Extreme left activists seek to ban Liberman, Marzel for alleged racism

The group of 12 petitioners is made up of Jewish and Arab Israeli activists from the radical left, including draft dodgers and anti-Israel film organizers.

Le ministre des Affaires étrangères Avigdor Liberman (photo credit: MARC ISRAEL SELLEM)
Le ministre des Affaires étrangères Avigdor Liberman
(photo credit: MARC ISRAEL SELLEM)
A group of people sought to disqualify Yisrael Beytenu head, Foreign Minister Avigdor Liberman and Yahad candidate Baruch Marzel from running for the Knesset, calling them racists in a petition to the Central Elections Committee submitted on Wednesday.
The petitioners said they seek to protect the rights to full equality for Arabs in Israel, including their full participation in Israeli democracy, rights that all citizens of Israel already enjoy, according to law.
The group of 12 petitioners is made up of Jewish and Israeli- Arab activists from the radical Left, including Raneen Jeries, who helped organize the Nakba Film Festival; writer Matan Kaminer, who was one of several draft-dodgers given a prison sentence in a high-profile 2003 trial; Hadash activist Dr.
Anat Matar; and Silan Dallal, who was one of the subjects of an article about Jews who vote for Balad.
“The petitioners, mostly Jews, still enjoy privileges of freedom of expression and political action, but due to their stances, could find themselves as victims of silencing, boycotting and harm. They fear that the democratic fabric of life in Israel could be damaged and a racist ideology could be implanted in Israel society and, even worse, in the Knesset and government,” they wrote.
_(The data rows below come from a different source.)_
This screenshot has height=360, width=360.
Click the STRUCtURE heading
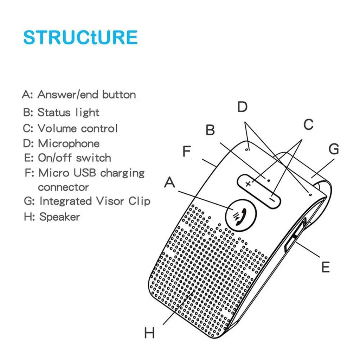(x=81, y=38)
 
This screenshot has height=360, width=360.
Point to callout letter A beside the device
(x=170, y=183)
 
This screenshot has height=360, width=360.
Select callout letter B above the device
(x=210, y=130)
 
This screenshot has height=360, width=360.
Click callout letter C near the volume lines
(x=308, y=124)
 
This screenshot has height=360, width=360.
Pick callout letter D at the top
(x=243, y=107)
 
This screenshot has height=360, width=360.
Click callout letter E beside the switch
(x=326, y=267)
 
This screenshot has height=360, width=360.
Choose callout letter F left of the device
(x=186, y=152)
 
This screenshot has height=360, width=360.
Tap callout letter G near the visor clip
(x=334, y=149)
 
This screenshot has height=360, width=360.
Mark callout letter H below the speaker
(x=149, y=333)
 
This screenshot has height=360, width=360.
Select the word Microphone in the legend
(x=69, y=143)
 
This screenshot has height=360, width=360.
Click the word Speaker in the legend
(x=59, y=217)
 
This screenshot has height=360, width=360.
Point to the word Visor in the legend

The petition refers to Yisrael Beytenu’s proposal for populated territory exchange as “not recognizing Arab citizens as having equal rights and seeking to expel them.”
It also says that Yisrael Beytenu targets and incites to racism against Arabs and Arab MKs, leading to violence, discrimination and boycotts.
The petitioners wrote letters to members of the Central Elections Committee, asking them to disqualify Marzel, the US-born Hebron resident and follower of assassinated farright Rabbi Meir Kahane, whose Kach party was banned in 1988 for inciting to racism.
The group cannot submit a petition to ban an individual candidate; such a request can only be made by one-third of the panel. In addition, MK Esawi Frej (Meretz) petitioned against Yisrael Beytenu’s slogan “Ariel for Israel – Umm el-Fahm for Palestine,” calling it racist.
“Liberman thinks he’s in charge and can decide who gets citizenship and who doesn’t, but the citizenship of Umm el-Fahm residents does not depend on Liberman or members of his party,” Frej wrote.
“In the Independence Scroll, it says the state ‘will have equal social and political rights for all its citizens, regardless of religion, race and gender,’ but the Yisrael Beytenu chairman isn’t interested in the Independence Scroll, certainly not in the parts about equality.”
Yisrael Beytenu responded that “there is no limit to the absurdity and cynical abuse of Israeli democracy, if we reach a situation in which representatives of terrorist organizations in the Knesset petition the Central Election Committee to ask them to ban a Zionist party in Israel, which stands alone against those who collaborate with Israel’s worst enemies.”
The party’s spokesman said Yisrael Beytenu will continue working in the next Knesset to take care of those who enjoy the fruits of Israeli democracy while trying to undermine it and seeking to stop its existence as a Jewish state.
Yahad said the attempt to bar Marzel from running has no legal basis and is “audacious and shameless, as it comes from a list that includes people who aid the enemy.”
The party added that “there are a number of Arab MKs whose natural place is the Gaza parliament.”